▶ **Aim of the task**:
Retype only what runs from the line that contains "Trải nghiệm (112, 2268)" through the last line of the listing below, both lines included.

BEGIN

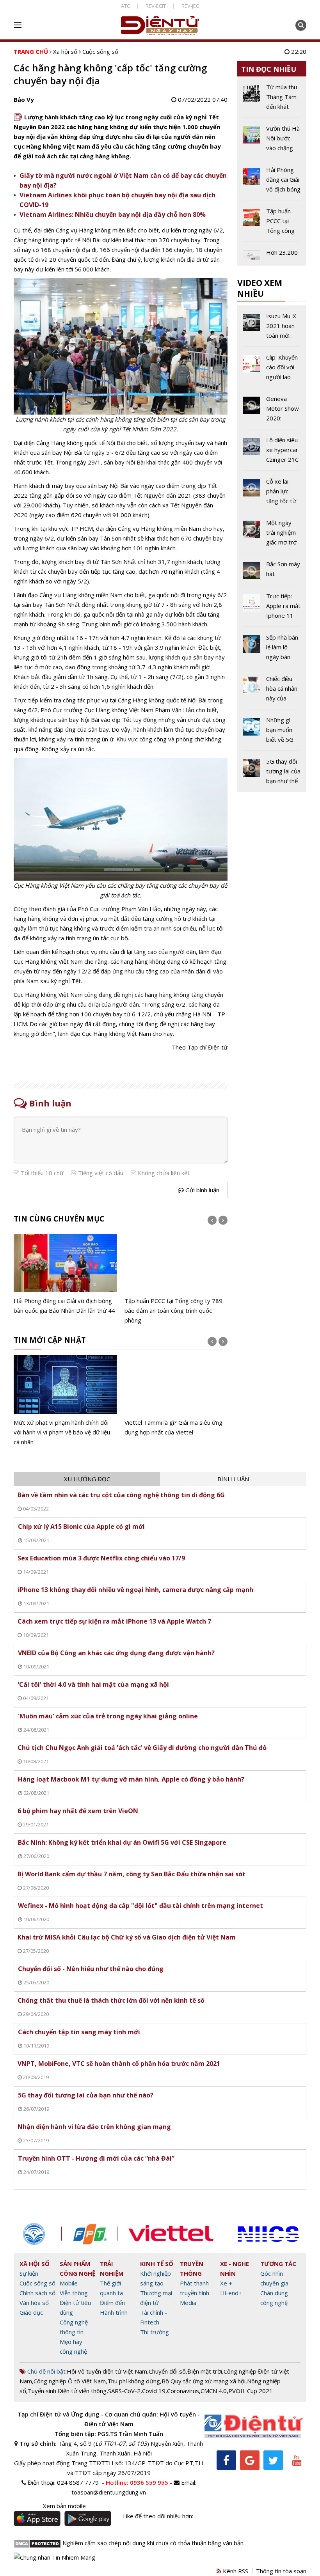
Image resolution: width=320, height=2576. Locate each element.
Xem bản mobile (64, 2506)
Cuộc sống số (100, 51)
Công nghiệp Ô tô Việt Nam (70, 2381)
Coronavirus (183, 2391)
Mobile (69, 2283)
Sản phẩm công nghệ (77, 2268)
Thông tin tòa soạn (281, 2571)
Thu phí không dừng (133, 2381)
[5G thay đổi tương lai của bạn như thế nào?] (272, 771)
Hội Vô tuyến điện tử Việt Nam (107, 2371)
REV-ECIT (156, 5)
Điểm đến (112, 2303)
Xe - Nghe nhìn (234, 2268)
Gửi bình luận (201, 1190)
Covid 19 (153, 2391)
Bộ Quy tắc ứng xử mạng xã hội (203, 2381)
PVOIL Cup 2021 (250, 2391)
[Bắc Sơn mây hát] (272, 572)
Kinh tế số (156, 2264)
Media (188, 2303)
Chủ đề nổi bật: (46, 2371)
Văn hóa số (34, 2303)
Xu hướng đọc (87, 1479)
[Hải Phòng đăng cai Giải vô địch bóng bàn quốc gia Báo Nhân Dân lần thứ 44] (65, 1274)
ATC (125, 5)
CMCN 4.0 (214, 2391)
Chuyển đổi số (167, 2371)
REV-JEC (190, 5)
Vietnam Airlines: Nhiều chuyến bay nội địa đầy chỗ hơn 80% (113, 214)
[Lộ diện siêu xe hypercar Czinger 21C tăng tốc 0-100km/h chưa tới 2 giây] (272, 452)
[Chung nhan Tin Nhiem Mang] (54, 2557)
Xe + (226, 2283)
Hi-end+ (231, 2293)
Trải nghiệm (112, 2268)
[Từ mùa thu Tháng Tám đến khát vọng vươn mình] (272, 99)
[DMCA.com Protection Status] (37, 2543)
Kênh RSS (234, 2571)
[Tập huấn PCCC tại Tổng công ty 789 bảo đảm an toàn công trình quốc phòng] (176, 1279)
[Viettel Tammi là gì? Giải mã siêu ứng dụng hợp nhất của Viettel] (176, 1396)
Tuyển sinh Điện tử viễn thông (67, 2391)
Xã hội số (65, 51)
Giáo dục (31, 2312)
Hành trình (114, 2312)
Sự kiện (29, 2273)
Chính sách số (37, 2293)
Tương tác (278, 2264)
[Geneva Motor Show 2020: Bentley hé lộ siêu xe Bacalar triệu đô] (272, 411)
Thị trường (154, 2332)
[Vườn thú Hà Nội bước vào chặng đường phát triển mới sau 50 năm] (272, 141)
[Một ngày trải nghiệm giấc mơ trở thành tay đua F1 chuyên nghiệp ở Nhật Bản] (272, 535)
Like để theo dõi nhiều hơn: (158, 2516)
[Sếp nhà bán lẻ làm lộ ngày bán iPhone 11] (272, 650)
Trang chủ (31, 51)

END

▶ **Solved exercise**:
Trải nghiệm (112, 2268)
[Từ mùa thu Tháng Tám đến khát vọng vươn mình] (272, 99)
[DMCA.com Protection Status] (37, 2543)
Kênh RSS (234, 2571)
[Tập huấn PCCC tại Tổng công ty 789 bảo đảm an toàn công trình quốc phòng] (176, 1279)
[Viettel Tammi là gì? Giải mã siêu ứng dụng hợp nhất của Viettel] (176, 1396)
Tuyển sinh Điện tử viễn thông (67, 2391)
Xã hội số (65, 51)
Giáo dục (31, 2312)
Hành trình (114, 2312)
Sự kiện (29, 2273)
Chính sách số (37, 2293)
Tương tác (278, 2264)
[Geneva Motor Show 2020: Bentley hé lộ siêu xe Bacalar triệu đô] (272, 411)
Thị trường (154, 2332)
[Vườn thú Hà Nội bước vào chặng đường phát triển mới sau 50 năm] (272, 141)
[Một ngày trải nghiệm giấc mơ trở thành tay đua F1 chuyên nghiệp ở Nhật Bản] (272, 535)
Like để theo dõi nhiều hơn: (158, 2516)
[Sếp nhà bán lẻ làm lộ ngày bán iPhone 11] (272, 650)
Trang chủ (31, 51)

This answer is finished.